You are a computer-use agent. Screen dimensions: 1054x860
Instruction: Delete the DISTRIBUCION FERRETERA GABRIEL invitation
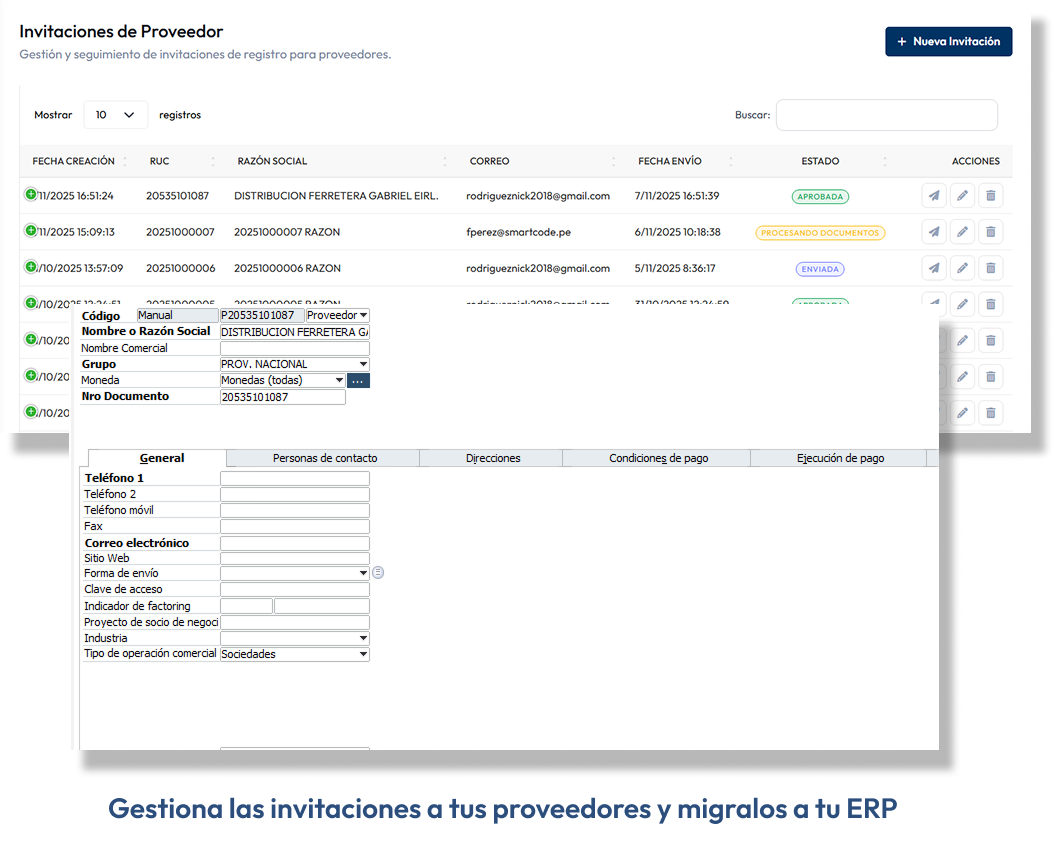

^^^^

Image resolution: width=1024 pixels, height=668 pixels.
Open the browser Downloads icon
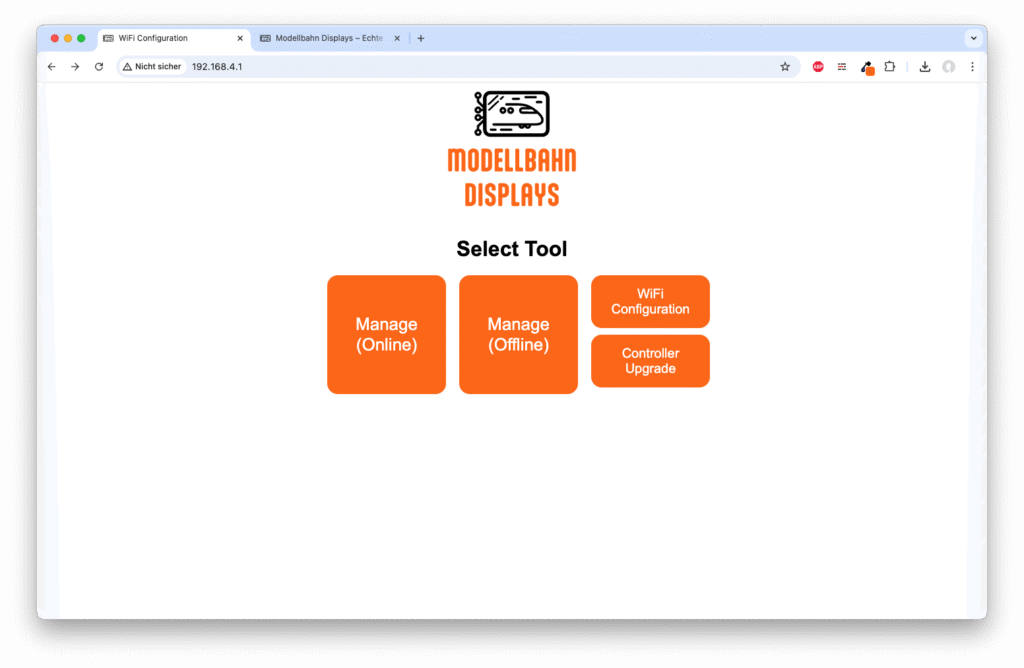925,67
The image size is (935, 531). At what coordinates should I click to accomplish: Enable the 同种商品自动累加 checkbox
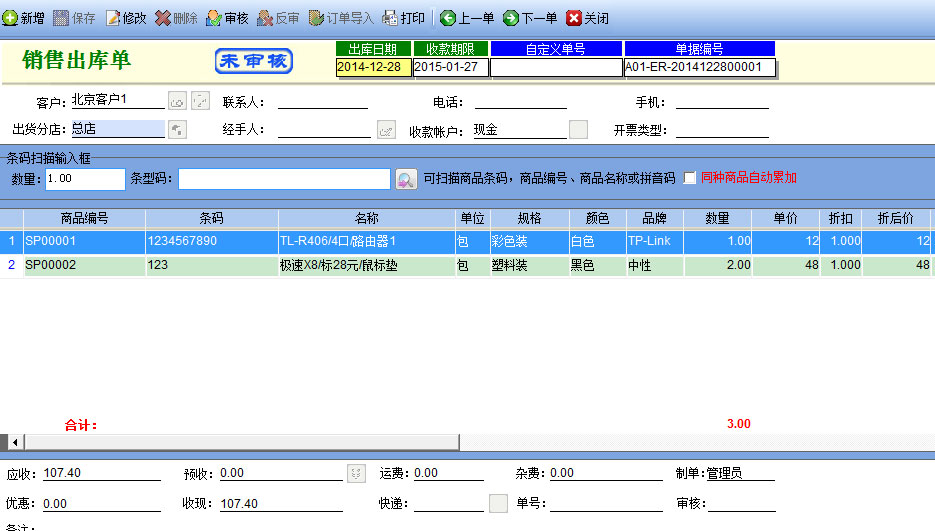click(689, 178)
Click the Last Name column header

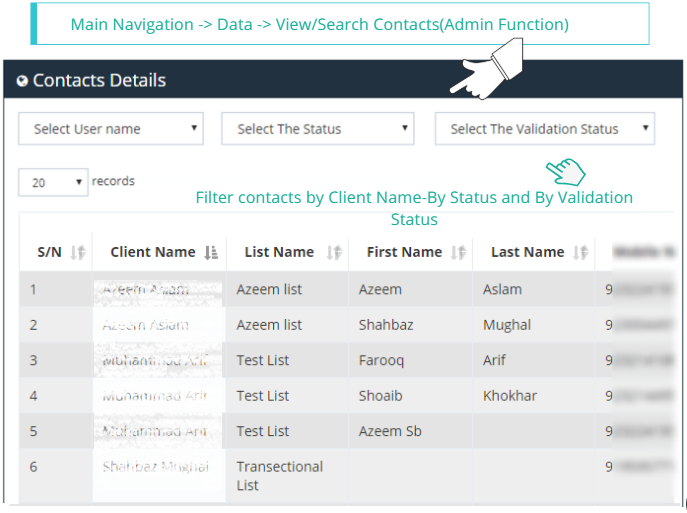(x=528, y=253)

^^^^

* YOUR GOAL: Arrange the lines starting at the line that contains "You are a computer-use" and ending at the line that contains "Instruction: Delete the" as a Markdown table with columns headed Row and Line, omitting any blank lines.

* COMPLETED TASK:
| Row | Line |
|---|---|
| 1 | You are a computer-use agent. Screen dimensions: 1054x860 |
| 2 | Instruction: Delete the DISTRIBUCION FERRETERA GABRIEL invitation |